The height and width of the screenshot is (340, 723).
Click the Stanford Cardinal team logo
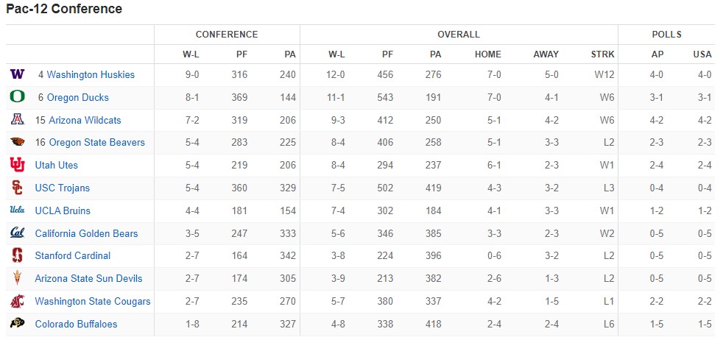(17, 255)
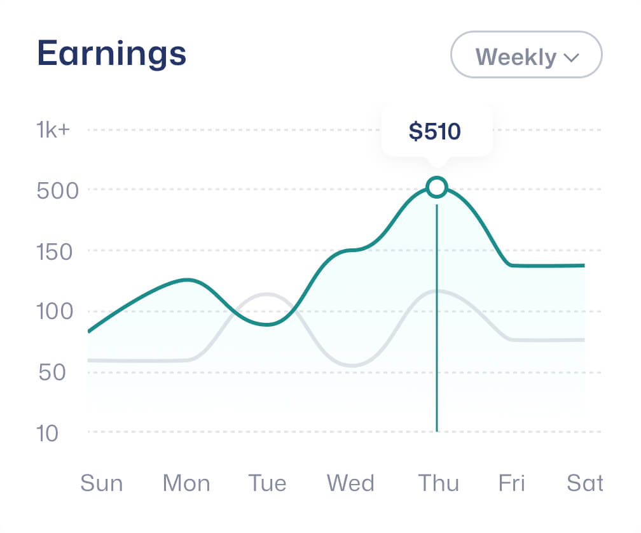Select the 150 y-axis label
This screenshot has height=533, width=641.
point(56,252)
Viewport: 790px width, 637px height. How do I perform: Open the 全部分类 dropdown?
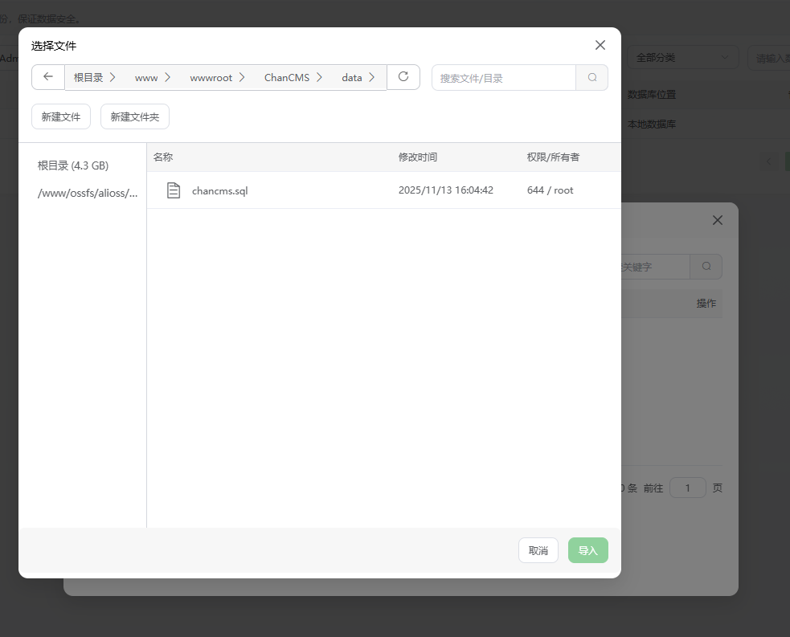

————

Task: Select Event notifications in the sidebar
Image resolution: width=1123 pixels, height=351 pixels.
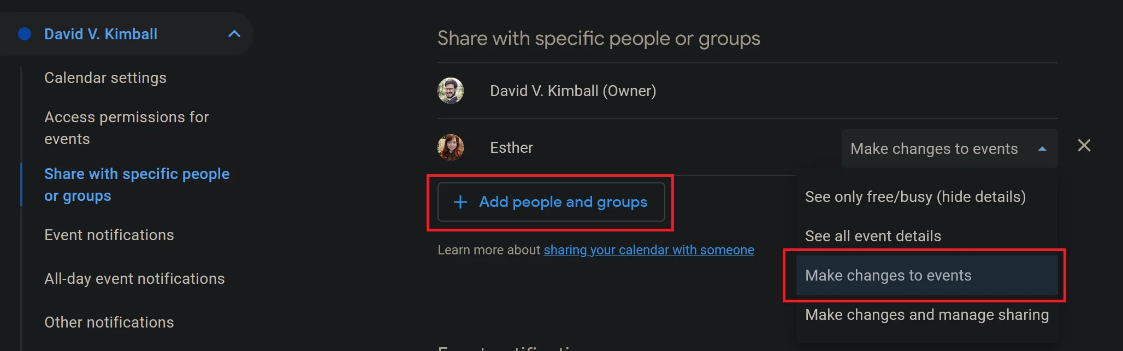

————

**About this task:**
When you reach the line containing "The height and" in the entries above, begin restating word for word, and stop once the line containing "Viewport: 790px width, 637px" has been given. Omit the pictures.

**Response:**
The height and width of the screenshot is (340, 723).
Click the Stanford Cardinal team logo
(17, 255)
Select the 150 y-axis label
This screenshot has height=533, width=641.
point(56,252)
Viewport: 790px width, 637px height. How do I perform: Open the 全部分类 dropdown?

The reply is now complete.